DuckLake splits a traditional data warehouse into three independent layers:

┌─────────────────────────────────┐
│         DuckDB (Compute)        │  ← Runs anywhere: laptop, CI, Lambda
├─────────────────────────────────┤
│      Postgres (Metadata)        │  ← Schema, partitions, snapshots
├─────────────────────────────────┤
│         S3 (Storage)            │  ← Parquet files, append-only
└─────────────────────────────────┘
  • No vendor lock-in — metadata is Postgres tables, data is Parquet on S3
  • Time travel — DuckLake tracks snapshots, so you can query any prior state
  • Multi-writer safe — Postgres handles catalog concurrency
  • Zero servers — DuckDB runs in-process, Neon and S3 are serverless

Why This Stack

The traditional modern data stack (Fivetran + Snowflake + dbt) costs real money and requires managed services. This stack achieves the same architecture pattern — extract → load → transform — with:

  • $0 compute — DuckDB runs locally
  • ~$0 metadata — Neon free tier (0.5 GB storage)
  • ~$0 storage — S3 costs pennies for demo-scale data
  • Full ELT lineage — dlt tracks every load, dbt tracks every transform
  • Production-grade patterns — The same separation of concerns scales up

License

MIT

▶ ENTRIES SHOWN:
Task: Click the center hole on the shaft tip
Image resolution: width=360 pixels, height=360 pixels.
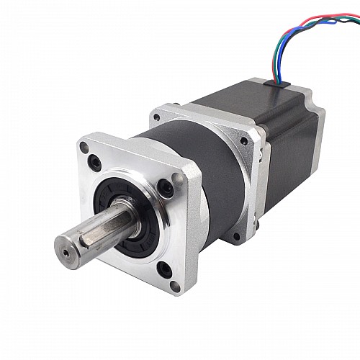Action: point(66,253)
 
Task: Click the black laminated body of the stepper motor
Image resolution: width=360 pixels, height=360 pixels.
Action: point(288,137)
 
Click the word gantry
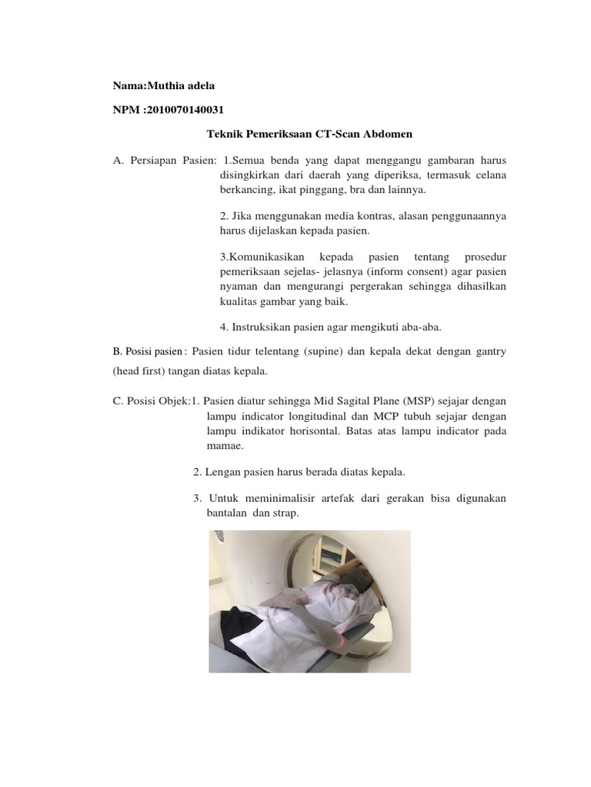pyautogui.click(x=488, y=351)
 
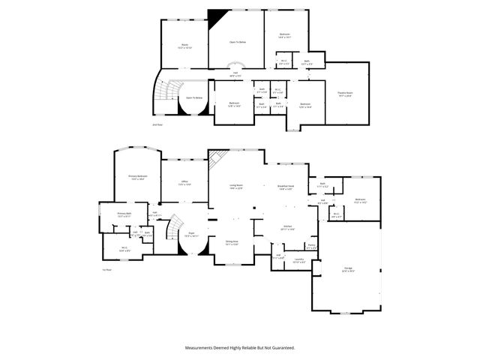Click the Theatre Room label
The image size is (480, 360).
345,93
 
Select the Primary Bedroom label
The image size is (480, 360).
137,177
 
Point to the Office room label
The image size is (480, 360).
184,182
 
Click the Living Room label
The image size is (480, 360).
236,186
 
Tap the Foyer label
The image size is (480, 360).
191,234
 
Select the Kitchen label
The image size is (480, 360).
287,227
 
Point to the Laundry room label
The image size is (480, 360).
298,260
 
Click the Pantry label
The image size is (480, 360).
311,244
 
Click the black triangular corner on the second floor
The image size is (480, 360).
217,15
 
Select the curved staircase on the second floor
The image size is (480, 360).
163,93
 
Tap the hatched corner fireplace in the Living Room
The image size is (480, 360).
216,158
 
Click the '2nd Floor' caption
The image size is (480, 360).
157,124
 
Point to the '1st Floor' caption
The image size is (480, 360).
106,269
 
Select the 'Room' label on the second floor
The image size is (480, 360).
184,45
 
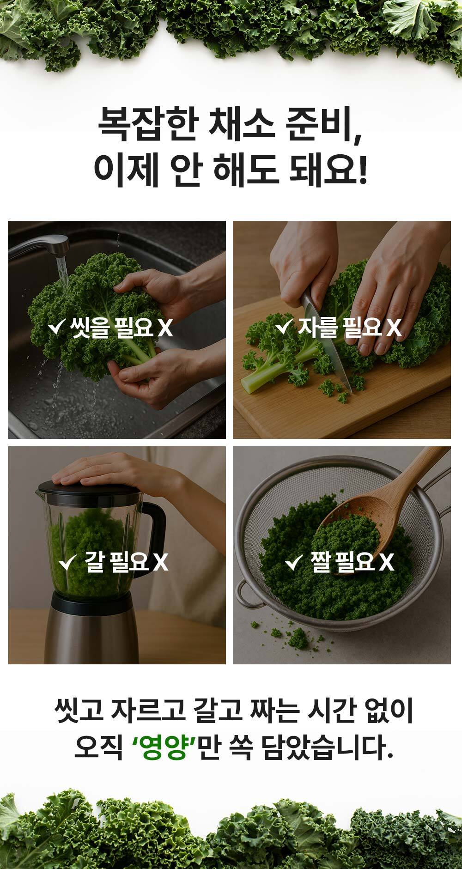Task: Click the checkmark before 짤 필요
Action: point(294,563)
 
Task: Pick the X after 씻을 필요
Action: point(165,328)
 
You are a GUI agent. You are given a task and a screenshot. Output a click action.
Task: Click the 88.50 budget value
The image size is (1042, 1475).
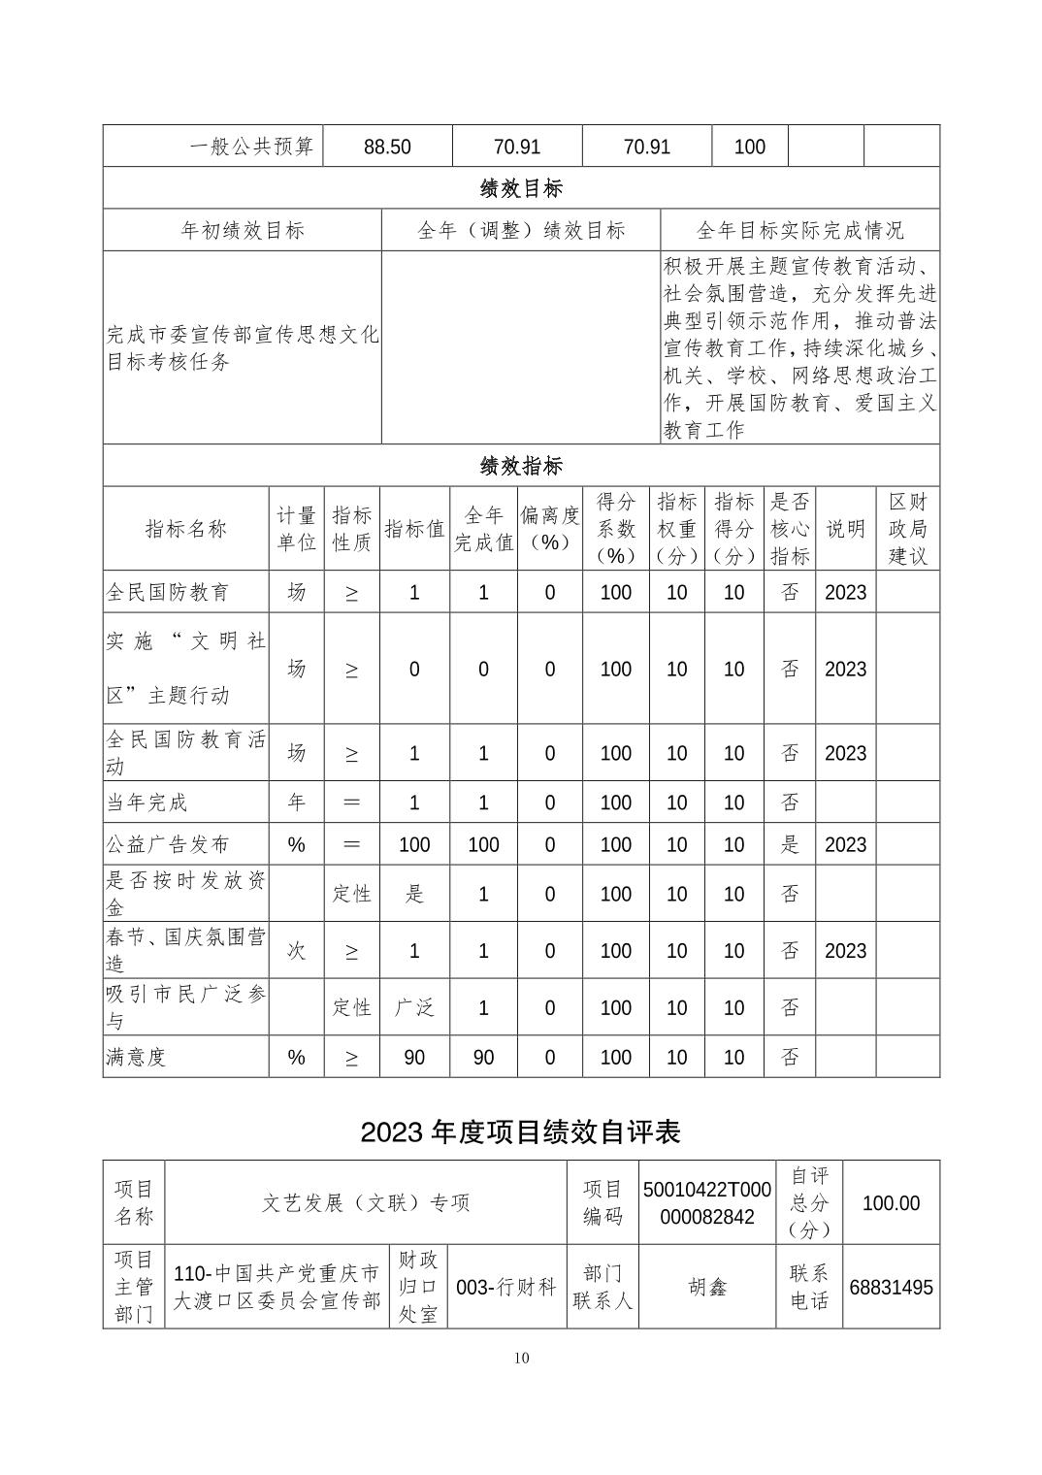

▶ WHAT IS NEEDED:
Please condense the paragraph in the DuckLake text that begins "The traditional modern data stack," along with the bulleted list right after it, into a shorter bulleted list that keeps its main facts.

▶ RESPONSE TO THE EXERCISE:
- The usual modern data stack (Fivetran + Snowflake + dbt) is costly and depends on managed services.
- This stack follows the same extract → load → transform pattern, with:
  - Compute at $0: DuckDB runs locally
  - Metadata at about $0: Neon free tier (0.5 GB)
  - Storage at about $0: S3 costs pennies for demo-scale data
  - Full ELT lineage: dlt tracks loads, dbt tracks transforms
  - Production-grade patterns: the same separation of concerns scales up